The unofficial start of Christmas holidays in Spain is on December 22nd. Yes, you have guessed right. This is when people start camping in front of the Tv, hoping to hear the lucky numbers that they have chosen in order to win “el Gordo” . On this day, children from San Ildefonso School sing both the numbers and prizes of the beloved Christmas Lottery. This is exactly when you know that the holiday spirit has reached the country.
- Día de los Santos Inocentes
While not exactly related to Christmas, but a few days after, el Día de los Santos Inocentes or the Day of the Innocent Saints, is celebrated on the 28th of December. This holiday was originally used to commemorate the young victims of a massacre, which was order by Herodes. He was hoping to eliminate a newborn that supposed to be the “future king of the Jews”, which was a threat to his power.

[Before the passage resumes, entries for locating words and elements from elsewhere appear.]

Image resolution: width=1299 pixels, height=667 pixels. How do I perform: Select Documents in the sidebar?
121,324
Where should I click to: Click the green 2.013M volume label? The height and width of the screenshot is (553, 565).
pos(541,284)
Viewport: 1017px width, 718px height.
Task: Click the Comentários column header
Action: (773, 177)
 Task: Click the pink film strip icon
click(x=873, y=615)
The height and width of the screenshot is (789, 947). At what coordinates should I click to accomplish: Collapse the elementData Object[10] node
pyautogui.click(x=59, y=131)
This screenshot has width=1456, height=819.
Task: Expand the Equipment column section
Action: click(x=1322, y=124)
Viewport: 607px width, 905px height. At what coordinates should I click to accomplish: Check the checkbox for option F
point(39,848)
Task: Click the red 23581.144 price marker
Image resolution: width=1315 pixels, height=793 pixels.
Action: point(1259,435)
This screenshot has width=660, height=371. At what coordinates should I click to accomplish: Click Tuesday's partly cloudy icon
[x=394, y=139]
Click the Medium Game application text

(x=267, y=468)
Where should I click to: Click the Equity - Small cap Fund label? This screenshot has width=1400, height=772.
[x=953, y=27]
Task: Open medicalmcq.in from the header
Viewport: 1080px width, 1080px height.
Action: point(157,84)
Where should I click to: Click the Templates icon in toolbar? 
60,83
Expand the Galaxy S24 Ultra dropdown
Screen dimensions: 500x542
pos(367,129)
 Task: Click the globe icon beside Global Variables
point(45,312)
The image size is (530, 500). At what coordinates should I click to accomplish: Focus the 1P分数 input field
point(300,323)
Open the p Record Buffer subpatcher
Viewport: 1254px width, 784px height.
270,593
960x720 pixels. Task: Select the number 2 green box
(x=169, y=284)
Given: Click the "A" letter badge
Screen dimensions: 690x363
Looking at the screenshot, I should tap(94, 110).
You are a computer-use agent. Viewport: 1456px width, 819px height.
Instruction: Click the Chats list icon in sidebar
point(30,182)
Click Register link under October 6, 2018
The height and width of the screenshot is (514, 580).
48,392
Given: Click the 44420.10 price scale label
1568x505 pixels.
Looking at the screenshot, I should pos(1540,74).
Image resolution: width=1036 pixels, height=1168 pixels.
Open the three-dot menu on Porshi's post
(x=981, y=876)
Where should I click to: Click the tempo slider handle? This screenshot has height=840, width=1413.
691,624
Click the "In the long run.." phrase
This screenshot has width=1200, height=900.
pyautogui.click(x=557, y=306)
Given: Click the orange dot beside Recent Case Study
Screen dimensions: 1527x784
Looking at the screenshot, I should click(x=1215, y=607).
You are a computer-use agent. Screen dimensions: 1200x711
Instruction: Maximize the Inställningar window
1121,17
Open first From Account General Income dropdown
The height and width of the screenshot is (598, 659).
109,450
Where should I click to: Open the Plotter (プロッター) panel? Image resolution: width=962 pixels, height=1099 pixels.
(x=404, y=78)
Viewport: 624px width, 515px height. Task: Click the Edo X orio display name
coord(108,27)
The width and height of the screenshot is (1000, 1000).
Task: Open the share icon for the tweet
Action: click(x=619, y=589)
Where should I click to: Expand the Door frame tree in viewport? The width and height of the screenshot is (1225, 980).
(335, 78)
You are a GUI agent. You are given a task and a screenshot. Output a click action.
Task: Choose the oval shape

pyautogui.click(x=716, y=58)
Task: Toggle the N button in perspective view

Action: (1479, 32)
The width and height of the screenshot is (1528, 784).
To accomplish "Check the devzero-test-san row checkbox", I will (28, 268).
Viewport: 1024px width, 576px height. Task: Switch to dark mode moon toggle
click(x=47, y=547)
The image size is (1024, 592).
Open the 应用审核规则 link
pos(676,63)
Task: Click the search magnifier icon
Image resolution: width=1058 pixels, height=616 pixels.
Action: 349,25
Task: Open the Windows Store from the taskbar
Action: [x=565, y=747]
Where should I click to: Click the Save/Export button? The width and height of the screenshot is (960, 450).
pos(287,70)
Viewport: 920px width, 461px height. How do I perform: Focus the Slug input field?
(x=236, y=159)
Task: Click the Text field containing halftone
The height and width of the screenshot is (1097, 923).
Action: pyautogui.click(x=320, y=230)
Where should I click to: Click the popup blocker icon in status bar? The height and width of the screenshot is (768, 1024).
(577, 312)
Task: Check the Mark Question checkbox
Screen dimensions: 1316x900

Despite the sombre background that this holiday has, Spaniards have given it a funny spin. The Day of the Innocent Saints is the Spanish equivalent of, April Fool’s Day. It is the day when the Spanish people prank each other. You should be careful. You either prank someone or you risk being pranked.
- Waiting for the Three Kings
The Three Kings or los Reyes Magos visit the Spanish people on the 6th of January. The day before, people rush to the bakery in order to get a traditional Roscón de Reyes, which is a cake shaped like a ring. This delicacy is eaten for breakfast on the 6th.
This holiday is anxiously expected by everyone in Spain from the little ones to adults. In town, you can see parades, where the three kings throw candy to the children. Then, they go to sleep, to find out the gifts prepared for them the following morning.
These are three of the most striking Spanish winter traditions. I hope that you will add at least some aspects in your own celebrations.
Regarding the content writing, knowing this and many other traditions is mandatory if you want to speak about things that matter for the audience just before they will become important through the year.